The Edge Annual Question — 2007

WHAT ARE YOU OPTIMISTIC ABOUT? WHY?

As an activity, as a state of mind, science is fundamentally optimistic. Science figures out how things work and thus can make them work better. Much of the news is either good news or news that can be made good, thanks to ever deepening knowledge and ever more efficient and powerful tools and techniques. Science, on its frontiers, poses more and ever better questions, ever better put.
Brockman's stable of thinking/writing/talking heads each take a whack at the question. I checked out a few, and may read more later, but my first impulse was to scrutinize the question: What is optimism anyway?
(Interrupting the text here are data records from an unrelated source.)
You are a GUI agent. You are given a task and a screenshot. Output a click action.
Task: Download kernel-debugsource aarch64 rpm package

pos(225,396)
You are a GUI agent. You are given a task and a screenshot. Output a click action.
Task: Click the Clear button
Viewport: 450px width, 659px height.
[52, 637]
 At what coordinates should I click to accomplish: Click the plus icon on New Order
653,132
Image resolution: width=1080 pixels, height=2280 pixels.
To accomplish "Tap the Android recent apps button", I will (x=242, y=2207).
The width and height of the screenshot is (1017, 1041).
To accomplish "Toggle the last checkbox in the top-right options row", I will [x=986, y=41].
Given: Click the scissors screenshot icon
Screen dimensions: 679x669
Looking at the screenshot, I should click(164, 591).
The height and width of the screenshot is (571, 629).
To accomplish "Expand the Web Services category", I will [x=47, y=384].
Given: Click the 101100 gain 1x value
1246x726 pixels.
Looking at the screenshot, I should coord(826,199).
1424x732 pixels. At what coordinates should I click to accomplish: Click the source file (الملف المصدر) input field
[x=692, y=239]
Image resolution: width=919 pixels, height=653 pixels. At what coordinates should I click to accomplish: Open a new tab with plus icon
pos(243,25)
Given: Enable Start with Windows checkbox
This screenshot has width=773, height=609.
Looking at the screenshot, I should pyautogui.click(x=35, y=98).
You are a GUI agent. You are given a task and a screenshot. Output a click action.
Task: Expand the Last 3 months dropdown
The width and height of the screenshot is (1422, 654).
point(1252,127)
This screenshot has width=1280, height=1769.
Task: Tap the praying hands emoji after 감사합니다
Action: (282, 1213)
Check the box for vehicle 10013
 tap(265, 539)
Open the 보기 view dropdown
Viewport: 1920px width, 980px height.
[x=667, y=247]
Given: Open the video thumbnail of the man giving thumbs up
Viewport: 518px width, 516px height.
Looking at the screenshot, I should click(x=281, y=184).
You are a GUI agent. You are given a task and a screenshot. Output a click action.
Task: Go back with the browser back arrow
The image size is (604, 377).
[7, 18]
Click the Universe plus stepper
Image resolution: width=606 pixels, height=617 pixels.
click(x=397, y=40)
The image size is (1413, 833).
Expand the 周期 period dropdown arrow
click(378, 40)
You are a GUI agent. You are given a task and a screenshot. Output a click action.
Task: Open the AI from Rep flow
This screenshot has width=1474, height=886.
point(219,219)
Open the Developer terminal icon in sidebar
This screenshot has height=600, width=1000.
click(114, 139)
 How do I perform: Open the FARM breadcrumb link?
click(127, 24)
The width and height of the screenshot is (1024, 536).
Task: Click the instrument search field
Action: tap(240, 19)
A dictionary definition such as this one is that optimism is "a general disposition to expect the best in all things ". The word seems to have had slightly different meanings and usages over time. In the 18th century these great expectations were predicated on a doctrine that the actual world is the best of all possible worlds, in which the creator accomplishes the most good at the cost of the least evil.

The creator influences a smaller percentage of humans now, even though his flock may be larger in absolute terms since population has increased. But the sentiment persists with a twist noted by Kevin Kelley in his response to the Edge question.

to remedy currently perceived ills, we keep creating new good things.

Some of these new solutions are often worse than the problems they were supposed to solve, but it is my observation that on average and over time, the new solutions slightly outweigh the new problems. As Rabbi Zalman Schacter-Shalomi once said, "There is more good than evil in the world—but not by much." Unexpectedly "not much" is all that is needed when you have the power of compound interest at work—which is what culture is. The world needs to be only 1% (or even one-tenth of 1 %) better day in and day out to accumulate civilization. As long as we create 1% more than we destroy each year, we have progress. This delta is so small that it is almost imperceptible, particularly in the face of the 49% of death and destruction that is in our face. Yet this tiny, slim, and shy differential generates progress.

We are the creators in Kelley's formulation, but the notion is otherwise much the same. Given Kelley's previous work there is a greater difference that can be unpacked from his answer. "We" will not work this progress by debating and persuading one another to do this or that, and act as a group. We will each muddle through as best we can, poaching from another to be sure but maintaining independence. Some will blunder as well as muddle, and so produce the modern equivalent of evil, contributing to the 49+% of death and destruction. Others will do better and be part of the 51-% that creates more than it destroys.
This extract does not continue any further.